• **Document segment**:

● ● ● ● ● ● ●

English 23C, 19th-Century British Literature
Course Syllabus

The following is a syllabus for a class offered at the University of California, Riverside

Instructor : P. Aaron Potter
Office Hours : Required office meetings will be announced in class.  Additional office hours by appointment.

In addition to class time and office hours, I can be reached through my mailbox in the English department, or through my e-mail.

Course Description :
What is “Romanticism” about?  Love Poetry?  Romans?  What comes to mind when you hear the word “Victorian?”  High tea?  Jack the Ripper?  Upscale lingerie?
Among many other things, the “Romantic” and “Victorian” are the two major movements in nineteenth-century English literature.  In this class we will read some of the literature produced in England during this period, and we’ll encounter and debate several definitions of those two key terms.  However, this course is not just about an historic era and its literature – it is also a course about concerns and questions which are very real for us today.  Nineteenth century literature reflects the vast social tensions which arose in the wake of the French Revolution and the Enlightenment: tensions between the individual and society, between the desires for liberty and security, between nature and the man-made world, between a growing superpower and an international community, and between the mind and heart.  If any of this is sounding familiar, it’s because these are tensions we have yet to resolve.  As the inheritors of that culture, we are not only interested in this material because of the ways it illuminates history, but the ways in which nineteenth-century authors can illuminate our own cultural moment, and our own lives.

● ● ● ● ● ● ●

• **Given problem 1**:
Answer these questions using the syllabus for English 23C.
(a) At which university is the class offered?
(b) Who is the instructor?
(c) Which two major movements in nineteenth-century English literature does the class cover?
• **Given problem 2**:
Translate this sentence from the English 23C syllabus into Spanish: "If any of this is sounding familiar, it's because these are tensions we have yet to resolve."
• **Given problem 3**:
Carry on with the English 23C syllabus, picking up after its final sentence.

• **Data provided**:
● ● ● ● ● ● ●

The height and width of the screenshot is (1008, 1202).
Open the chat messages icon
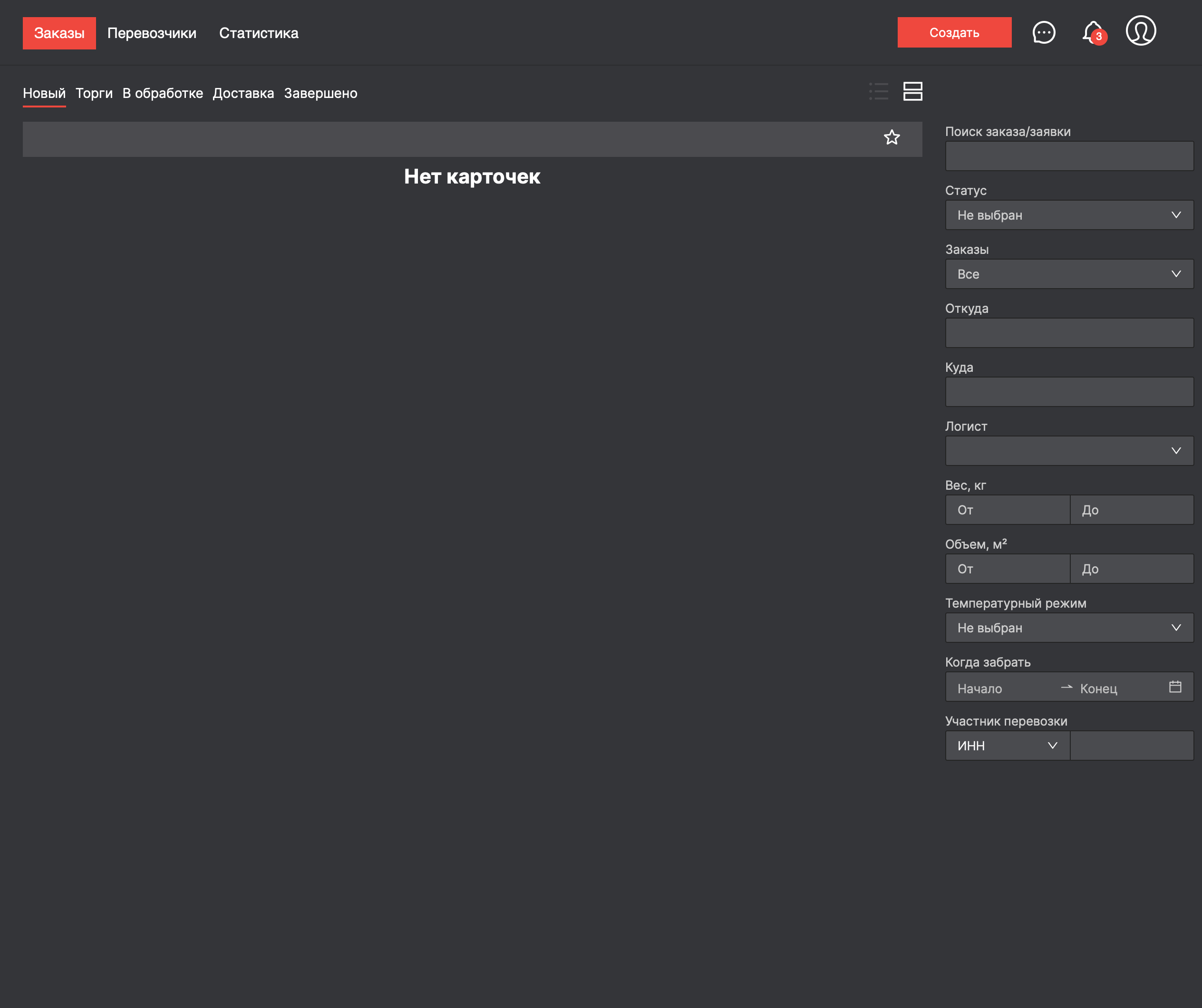1044,33
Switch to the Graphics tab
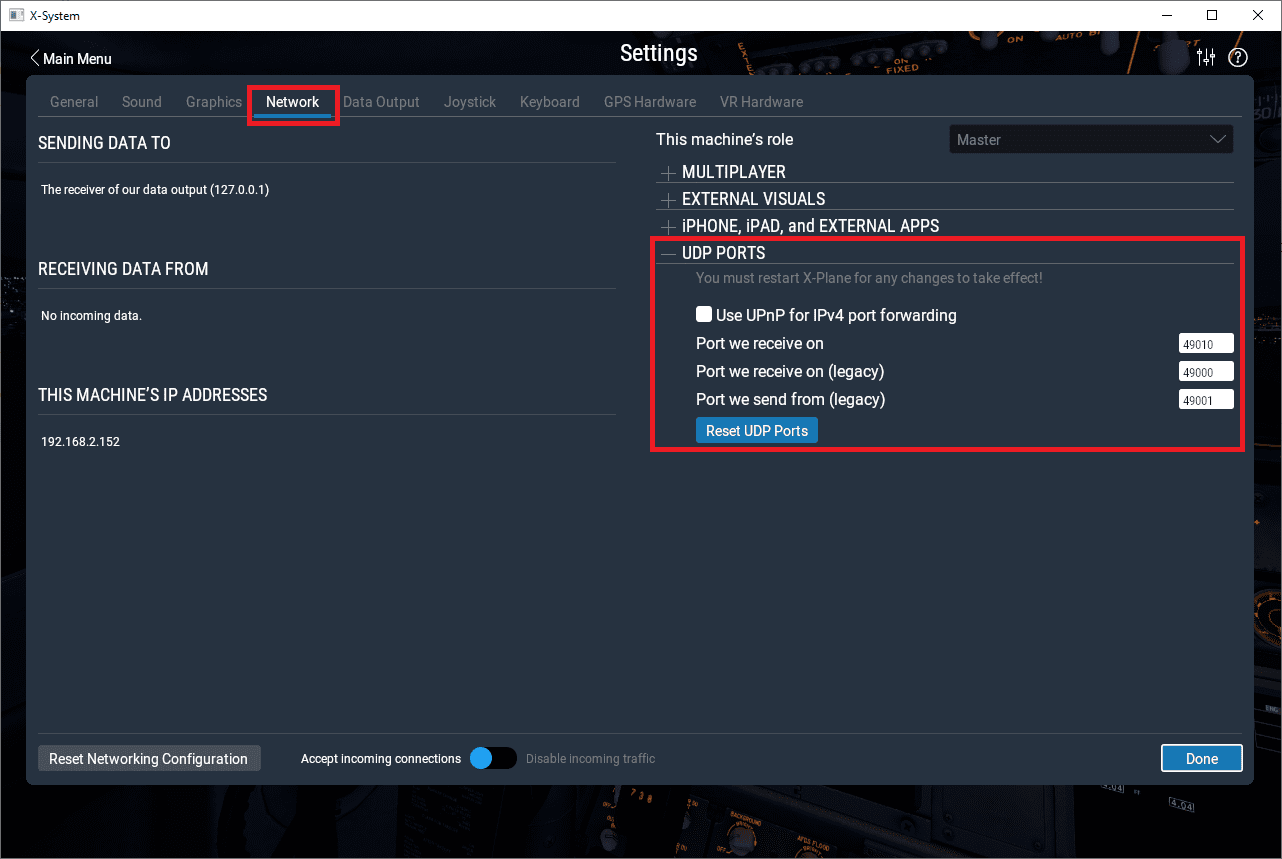1282x859 pixels. pyautogui.click(x=213, y=102)
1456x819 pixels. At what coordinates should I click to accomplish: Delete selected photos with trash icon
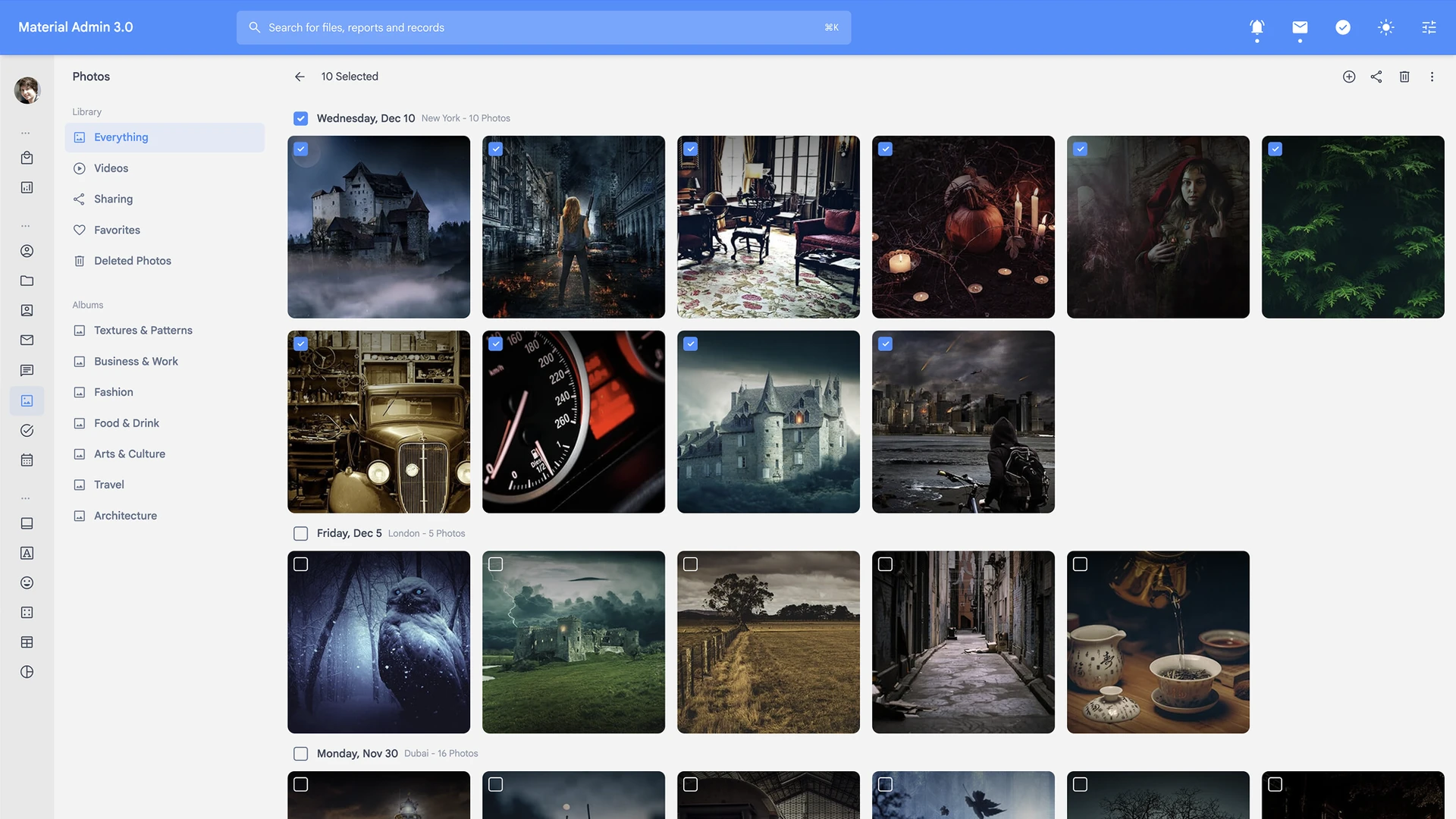pyautogui.click(x=1404, y=77)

● ● ● ● ● ● ●

• **Exercise output 1**:
(a) The University of California, Riverside
(b) P. Aaron Potter
(c) The "Romantic" and the "Victorian"

• **Exercise output 2**:
Si algo de esto les suena familiar, es porque se trata de tensiones que todavía no hemos resuelto.

• **Exercise output 3**:
Required Textbooks :

Course Requirements :
Students are responsible for arriving in class on-time and prepared, which includes responsibility for all assigned readings on the dates indicated in the schedule. All papers and drafts of papers are due at the beginning of class on the due date indicated. In addition, occasional in-class exercises and quizzes will be assigned, and are factored into the final grade as indicated below. It should be noted that showing up for class on time and prepared is considered *minimally* adequate behavior for a college-level class, and thus merits a *C* grade. Active participation in classroom discussion is essential to earning a higher grade in the participation category.

Grading : (numbers in parentheses indicate minimum page-length requirements)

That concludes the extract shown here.